Bessmertny Igor A, Huang Xiaoxi, Platonov Aleksei V, Yu Chuqiao, Koroleva Julia A
School of Computer Science and Technology, Hangzhou Dianzi University, Hangzhou 310018, China.
Saint Petersburg National Research, University of Information Technology Mechanics and Optics, St. Petersburg 197101, Russia.
Entropy (Basel). 2020 Feb 28;22(3):275. doi: 10.3390/e22030275.
Search engines are able to find documents containing patterns from a query. This approach can be used for alphabetic languages such as English. However, Chinese is highly dependent on context. The significant problem of Chinese text processing is the missing blanks between words, so it is necessary to segment the text to words before any other action. Algorithms for Chinese text segmentation should consider context; that is, the word segmentation process depends on other ideograms.
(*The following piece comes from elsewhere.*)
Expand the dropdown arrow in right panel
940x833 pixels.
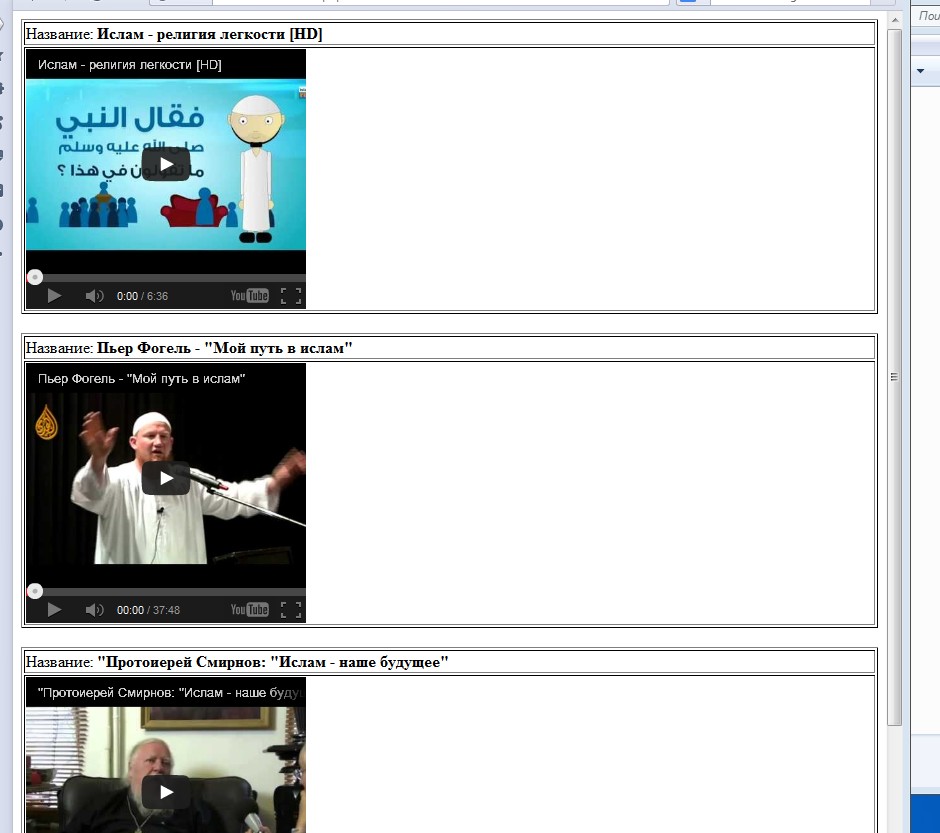[x=921, y=71]
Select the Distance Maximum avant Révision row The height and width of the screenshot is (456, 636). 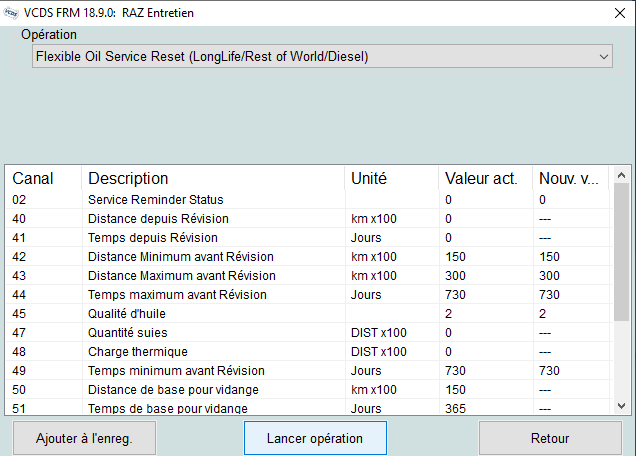coord(307,276)
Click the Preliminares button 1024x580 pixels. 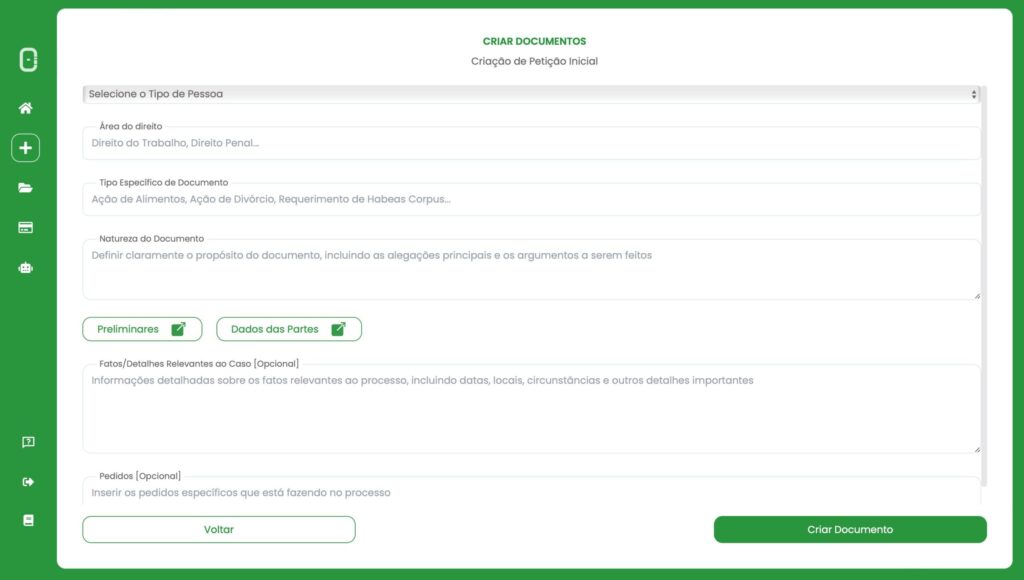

As the existing segmentation algorithms are imperfect, we have considered an approach to build the context from all possible n-grams surrounding the query words. This paper proposes a quantum-inspired approach to rank Chinese text documents by their relevancy to the query. Particularly, this approach uses Bell's test, which measures the quantum entanglement of two words within the context. The contexts of words are built using the hyperspace analogue to language (HAL) algorithm. Experiments fulfilled in three domains demonstrated that the proposed approach provides acceptable results.
搜索引擎能够找到包含查询模式的文档。这种方法可用于英语等字母语言。然而,中文高度依赖上下文。中文文本处理的一个重大问题是词与词之间缺少空格,因此在进行任何其他操作之前有必要将文本分词。中文文本分词算法应考虑上下文;也就是说,分词过程取决于其他表意文字。由于现有的分词算法并不完善,我们考虑了一种从查询词周围所有可能的n元语法构建上下文的方法。本文提出了一种受量子启发的方法,根据中文文本文档与查询的相关性对其进行排序。特别地,这种方法使用贝尔测试,该测试测量上下文中两个词的量子纠缠。词的上下文是使用超空间语言模拟(HAL)算法构建的。在三个领域进行的实验表明,所提出的方法提供了可接受的结果。